- CHALLENGE:
Reproduce verbatim the part of the records that opens with the line containing "Given: Save the" and closes with the line containing "Looking at the screenshot, I should pos(112,72).".

- INPUT ROWS:
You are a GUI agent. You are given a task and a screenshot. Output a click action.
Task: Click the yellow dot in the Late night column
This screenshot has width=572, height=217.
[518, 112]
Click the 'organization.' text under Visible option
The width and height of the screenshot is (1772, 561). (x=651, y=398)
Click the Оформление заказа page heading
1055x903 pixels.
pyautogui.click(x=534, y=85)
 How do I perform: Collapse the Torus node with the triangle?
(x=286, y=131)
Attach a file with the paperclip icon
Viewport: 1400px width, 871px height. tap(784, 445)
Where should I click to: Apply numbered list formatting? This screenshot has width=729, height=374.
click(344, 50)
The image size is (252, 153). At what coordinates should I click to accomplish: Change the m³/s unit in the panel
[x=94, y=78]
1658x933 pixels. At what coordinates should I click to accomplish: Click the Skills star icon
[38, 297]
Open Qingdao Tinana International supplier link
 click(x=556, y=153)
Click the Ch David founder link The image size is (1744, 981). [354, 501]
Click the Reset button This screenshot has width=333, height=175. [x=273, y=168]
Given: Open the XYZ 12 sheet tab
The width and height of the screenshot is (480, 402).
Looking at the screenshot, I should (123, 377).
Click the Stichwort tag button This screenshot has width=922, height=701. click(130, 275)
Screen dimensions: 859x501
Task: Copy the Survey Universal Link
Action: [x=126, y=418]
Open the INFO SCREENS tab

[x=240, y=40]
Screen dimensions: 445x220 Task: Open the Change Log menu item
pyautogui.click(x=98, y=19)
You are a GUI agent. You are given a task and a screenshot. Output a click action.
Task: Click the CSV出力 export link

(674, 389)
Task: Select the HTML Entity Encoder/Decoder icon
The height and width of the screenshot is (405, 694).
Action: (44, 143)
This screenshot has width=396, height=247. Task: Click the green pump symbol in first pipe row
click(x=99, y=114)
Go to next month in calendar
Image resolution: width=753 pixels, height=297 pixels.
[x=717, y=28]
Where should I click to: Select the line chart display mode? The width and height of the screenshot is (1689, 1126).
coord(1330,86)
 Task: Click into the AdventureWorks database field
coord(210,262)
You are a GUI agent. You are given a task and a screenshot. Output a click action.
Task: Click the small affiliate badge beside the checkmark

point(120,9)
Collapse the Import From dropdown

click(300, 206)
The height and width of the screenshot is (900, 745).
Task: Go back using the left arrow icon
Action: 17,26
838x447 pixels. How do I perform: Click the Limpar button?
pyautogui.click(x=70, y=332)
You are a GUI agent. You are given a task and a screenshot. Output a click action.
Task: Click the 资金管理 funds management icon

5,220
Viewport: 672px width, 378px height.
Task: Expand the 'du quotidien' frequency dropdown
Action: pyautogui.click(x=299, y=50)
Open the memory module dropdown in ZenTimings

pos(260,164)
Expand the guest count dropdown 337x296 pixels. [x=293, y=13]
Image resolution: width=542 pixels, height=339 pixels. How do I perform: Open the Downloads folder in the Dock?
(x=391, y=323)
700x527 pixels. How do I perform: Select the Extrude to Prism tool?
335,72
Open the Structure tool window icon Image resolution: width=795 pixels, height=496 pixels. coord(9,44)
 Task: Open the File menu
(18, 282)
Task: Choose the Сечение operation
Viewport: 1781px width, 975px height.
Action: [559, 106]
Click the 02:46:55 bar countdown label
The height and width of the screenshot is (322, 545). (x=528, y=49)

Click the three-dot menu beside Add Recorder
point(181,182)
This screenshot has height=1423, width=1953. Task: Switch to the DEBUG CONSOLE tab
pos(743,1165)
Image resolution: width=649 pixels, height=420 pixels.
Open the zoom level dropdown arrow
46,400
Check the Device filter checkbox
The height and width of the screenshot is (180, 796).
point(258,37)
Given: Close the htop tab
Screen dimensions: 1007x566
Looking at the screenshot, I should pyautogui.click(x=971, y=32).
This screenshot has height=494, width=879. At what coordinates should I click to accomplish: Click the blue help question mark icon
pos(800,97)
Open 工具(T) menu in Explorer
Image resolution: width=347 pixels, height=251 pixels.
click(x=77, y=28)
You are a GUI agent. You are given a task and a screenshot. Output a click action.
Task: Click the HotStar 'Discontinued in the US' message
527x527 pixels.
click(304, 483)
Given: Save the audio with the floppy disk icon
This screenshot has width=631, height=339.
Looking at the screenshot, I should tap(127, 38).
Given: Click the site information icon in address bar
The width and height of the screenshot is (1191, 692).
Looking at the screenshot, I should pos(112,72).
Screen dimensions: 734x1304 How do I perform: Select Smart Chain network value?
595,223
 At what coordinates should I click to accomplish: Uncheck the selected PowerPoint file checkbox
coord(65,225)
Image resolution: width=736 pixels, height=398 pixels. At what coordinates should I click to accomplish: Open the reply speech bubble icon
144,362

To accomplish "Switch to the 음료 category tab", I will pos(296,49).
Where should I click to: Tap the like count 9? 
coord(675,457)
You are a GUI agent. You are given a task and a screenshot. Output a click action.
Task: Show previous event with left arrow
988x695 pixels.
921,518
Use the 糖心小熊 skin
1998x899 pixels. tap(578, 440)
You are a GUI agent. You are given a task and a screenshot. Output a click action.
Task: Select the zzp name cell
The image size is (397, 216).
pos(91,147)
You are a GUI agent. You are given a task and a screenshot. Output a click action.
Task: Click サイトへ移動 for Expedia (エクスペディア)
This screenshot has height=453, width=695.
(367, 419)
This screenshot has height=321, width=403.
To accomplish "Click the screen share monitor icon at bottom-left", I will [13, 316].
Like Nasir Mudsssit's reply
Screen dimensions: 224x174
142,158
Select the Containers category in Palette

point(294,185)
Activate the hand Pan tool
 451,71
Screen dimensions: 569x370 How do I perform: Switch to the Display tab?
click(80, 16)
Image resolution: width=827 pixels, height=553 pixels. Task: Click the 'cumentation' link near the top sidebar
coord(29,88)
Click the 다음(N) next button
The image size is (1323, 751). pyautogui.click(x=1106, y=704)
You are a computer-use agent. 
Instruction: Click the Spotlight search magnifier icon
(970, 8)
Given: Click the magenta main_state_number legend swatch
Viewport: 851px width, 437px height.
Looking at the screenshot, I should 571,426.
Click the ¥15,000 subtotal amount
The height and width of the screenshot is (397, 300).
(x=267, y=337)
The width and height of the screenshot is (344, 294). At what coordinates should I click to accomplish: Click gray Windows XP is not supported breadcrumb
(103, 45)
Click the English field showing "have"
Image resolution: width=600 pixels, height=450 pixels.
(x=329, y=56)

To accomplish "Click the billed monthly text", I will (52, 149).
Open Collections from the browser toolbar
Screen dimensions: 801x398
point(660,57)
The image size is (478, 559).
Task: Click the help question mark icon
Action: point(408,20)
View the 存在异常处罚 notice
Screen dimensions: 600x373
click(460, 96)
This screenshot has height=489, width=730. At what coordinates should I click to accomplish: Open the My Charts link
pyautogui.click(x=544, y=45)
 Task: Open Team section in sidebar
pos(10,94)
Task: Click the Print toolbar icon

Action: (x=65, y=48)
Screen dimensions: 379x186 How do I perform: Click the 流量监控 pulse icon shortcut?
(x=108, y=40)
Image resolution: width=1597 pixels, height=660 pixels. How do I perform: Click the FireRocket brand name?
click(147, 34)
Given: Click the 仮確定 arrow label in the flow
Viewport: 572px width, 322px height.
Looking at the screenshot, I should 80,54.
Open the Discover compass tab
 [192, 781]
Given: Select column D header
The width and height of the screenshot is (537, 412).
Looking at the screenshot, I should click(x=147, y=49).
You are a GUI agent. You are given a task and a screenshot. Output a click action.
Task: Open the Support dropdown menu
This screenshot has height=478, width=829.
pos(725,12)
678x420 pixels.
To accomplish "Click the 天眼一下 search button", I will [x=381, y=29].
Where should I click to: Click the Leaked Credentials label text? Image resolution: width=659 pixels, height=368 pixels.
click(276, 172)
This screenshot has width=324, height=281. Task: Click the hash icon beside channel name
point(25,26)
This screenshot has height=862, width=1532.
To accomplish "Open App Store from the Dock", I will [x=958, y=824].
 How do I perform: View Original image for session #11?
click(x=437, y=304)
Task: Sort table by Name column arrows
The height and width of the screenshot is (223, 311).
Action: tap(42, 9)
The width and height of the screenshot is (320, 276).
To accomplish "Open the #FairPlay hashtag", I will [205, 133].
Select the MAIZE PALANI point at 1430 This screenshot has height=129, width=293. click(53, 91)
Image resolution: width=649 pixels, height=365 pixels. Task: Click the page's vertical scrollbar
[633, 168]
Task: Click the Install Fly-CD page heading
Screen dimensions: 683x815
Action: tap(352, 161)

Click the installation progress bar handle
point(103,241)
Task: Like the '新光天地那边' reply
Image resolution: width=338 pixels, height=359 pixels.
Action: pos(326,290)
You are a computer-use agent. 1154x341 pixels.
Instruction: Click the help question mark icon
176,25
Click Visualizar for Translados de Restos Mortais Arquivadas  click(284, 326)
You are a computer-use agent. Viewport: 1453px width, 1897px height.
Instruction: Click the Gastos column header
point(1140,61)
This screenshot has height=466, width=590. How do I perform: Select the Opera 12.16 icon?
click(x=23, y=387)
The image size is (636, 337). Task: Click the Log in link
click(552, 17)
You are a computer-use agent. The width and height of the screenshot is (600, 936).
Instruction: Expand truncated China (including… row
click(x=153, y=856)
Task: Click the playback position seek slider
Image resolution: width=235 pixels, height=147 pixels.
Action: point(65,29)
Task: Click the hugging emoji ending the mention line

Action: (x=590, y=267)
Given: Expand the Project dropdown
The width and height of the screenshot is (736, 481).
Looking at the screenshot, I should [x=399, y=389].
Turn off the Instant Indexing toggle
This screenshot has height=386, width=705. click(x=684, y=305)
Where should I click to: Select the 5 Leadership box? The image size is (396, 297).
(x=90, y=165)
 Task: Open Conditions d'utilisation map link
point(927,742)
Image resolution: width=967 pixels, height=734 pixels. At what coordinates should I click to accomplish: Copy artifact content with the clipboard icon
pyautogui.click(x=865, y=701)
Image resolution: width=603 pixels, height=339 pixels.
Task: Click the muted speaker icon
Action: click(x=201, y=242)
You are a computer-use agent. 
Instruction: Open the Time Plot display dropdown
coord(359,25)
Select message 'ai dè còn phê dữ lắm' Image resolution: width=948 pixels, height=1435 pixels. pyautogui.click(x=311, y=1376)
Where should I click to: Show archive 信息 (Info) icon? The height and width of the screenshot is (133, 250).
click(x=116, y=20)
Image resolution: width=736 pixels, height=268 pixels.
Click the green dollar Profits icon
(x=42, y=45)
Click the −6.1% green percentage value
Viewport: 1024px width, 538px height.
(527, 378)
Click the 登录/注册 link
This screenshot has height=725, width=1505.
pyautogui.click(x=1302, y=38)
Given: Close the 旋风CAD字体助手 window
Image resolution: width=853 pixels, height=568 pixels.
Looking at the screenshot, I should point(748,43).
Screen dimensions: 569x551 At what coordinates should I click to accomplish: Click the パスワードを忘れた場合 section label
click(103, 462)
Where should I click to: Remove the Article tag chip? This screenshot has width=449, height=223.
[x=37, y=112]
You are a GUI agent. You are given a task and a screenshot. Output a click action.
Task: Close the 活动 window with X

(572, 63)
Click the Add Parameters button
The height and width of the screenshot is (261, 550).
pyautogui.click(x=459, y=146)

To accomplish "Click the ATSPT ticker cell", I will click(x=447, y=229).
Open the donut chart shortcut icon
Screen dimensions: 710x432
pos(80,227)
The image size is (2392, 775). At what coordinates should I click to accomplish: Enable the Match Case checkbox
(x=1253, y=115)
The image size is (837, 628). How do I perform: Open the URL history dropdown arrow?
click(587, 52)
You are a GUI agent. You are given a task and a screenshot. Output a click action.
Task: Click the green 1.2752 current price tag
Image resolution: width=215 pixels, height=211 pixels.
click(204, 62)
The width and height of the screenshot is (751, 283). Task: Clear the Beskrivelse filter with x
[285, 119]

- SOLUTION TO THIS TASK:
Given: Save the audio with the floppy disk icon
This screenshot has width=631, height=339.
Looking at the screenshot, I should tap(127, 38).
Given: Click the site information icon in address bar
The width and height of the screenshot is (1191, 692).
Looking at the screenshot, I should pos(112,72).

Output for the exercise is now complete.